= Harry Godfrey Massy-Miles =

British army officer (1886-1918)

Captain Harry Godfrey Massy-Miles (1886 - 26 April 1918) was a British Army medical officer who was awarded the Military Cross for valour in the First World War.

==Family==
He was the son of Revd. Joseph Henry Miles, and Adelaide Mary Louisa Massy. He was educated at Bloxham School from 1900 to 1903, and later studied medicine at the Royal College of Physicians of Ireland, where he achieved his LRCP.
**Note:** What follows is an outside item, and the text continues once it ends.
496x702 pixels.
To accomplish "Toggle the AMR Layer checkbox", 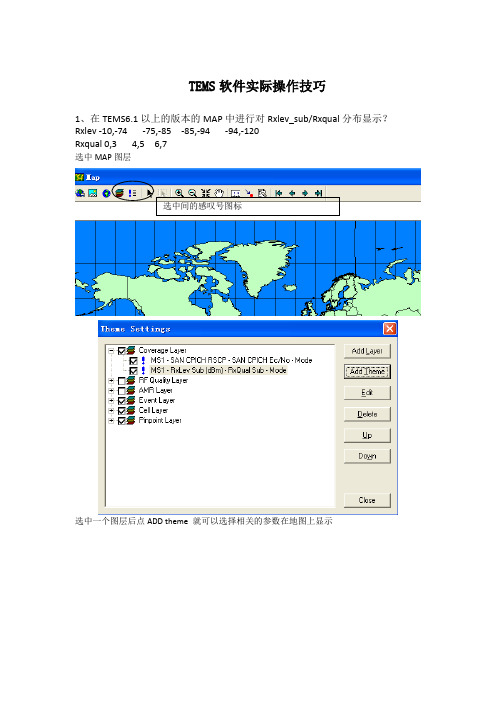I will tap(121, 391).
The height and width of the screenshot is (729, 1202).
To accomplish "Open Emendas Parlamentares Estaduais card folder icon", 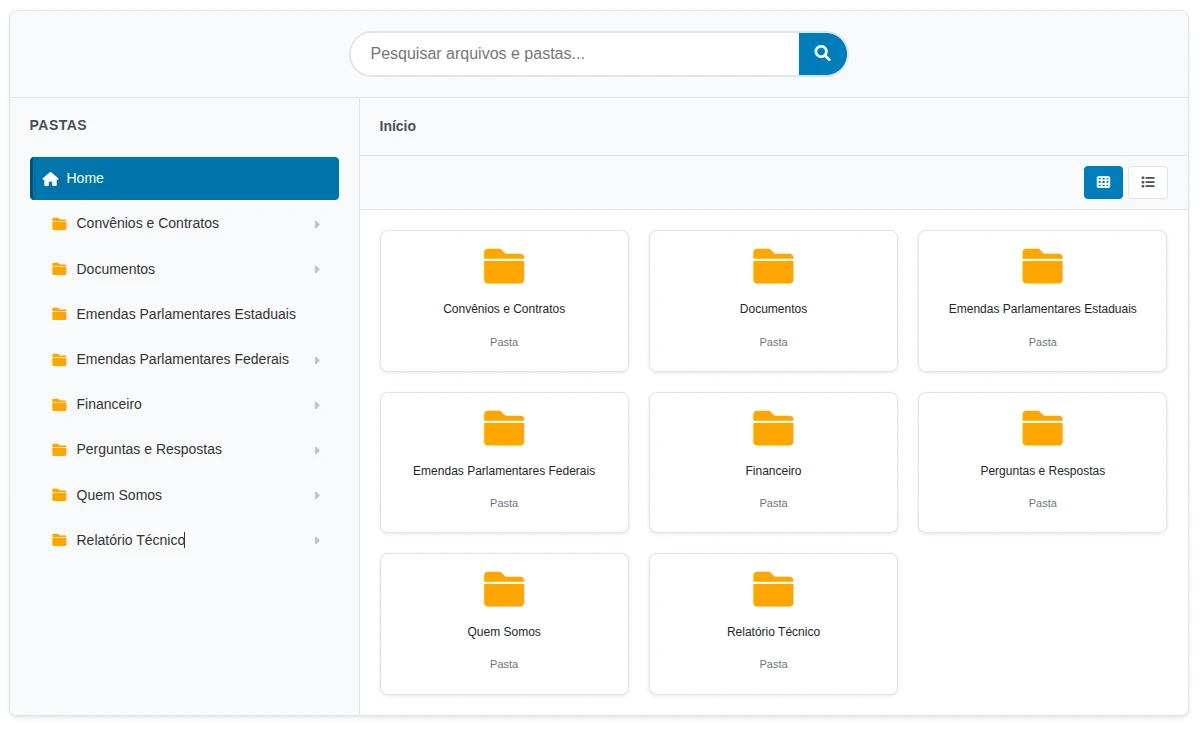I will (x=1041, y=266).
He was married on 3 July 1911 at Zion Church, Rathgar, Dublin to Charlotte Elizabeth Josephine Ingle, eldest daughter of A. F. Ingle (Superintendent of Indian Post Offices), and Mrs. Ingle of 24 Grosvenor Place, Rathmines, Dublin.

==Military career==
He was assigned to the Royal Army Medical Corps and appointed a temporary Lieutenant on 21 December 1914. He was then joined to the 8th London Regiment Post Office Rifles, 58th Division.

He was awarded the Military Cross. During several days of severe fighting he kept in close touch with the battalion, working unceasingly without rest during the whole period, dressing the wounded including the French. He showed great initiative in establishing forward regimental aid posts, reconnoitring their sites beforehand under heavy hostile shell fire, thus greatly assisting the rapid evacuation of casualties. His courage and cheerfulness throughout a period of great strain were beyond praise.

He was at his Regimental Aid Post when he heard that a gas shell had burst on the Battalion H.Q. at Villers-Bretonneux, had pierced the roof, and penetrated into the cellar. He at once went to attend the cases and, when he had finished, returned to his post. Later, he complained of feeling ill and lay down. On getting worse, he was removed to the 8th General Hospital at Rouen where he died on 26 April 1918. His colonel wrote to his old school: "Captain Massy Miles was with this division for a long time, and was one of my ablest and most gallant officers. He did splendid work during the retirement in March, and was awarded the Military Cross for his gallant work. We all deplore his loss deeply, and I lose a valued friend and trusty officer." R.I.P.

He is buried in the St Sever Cemetery, Rouen.

A prize was established in his memory by his widow at the Royal College of Physicians of Ireland.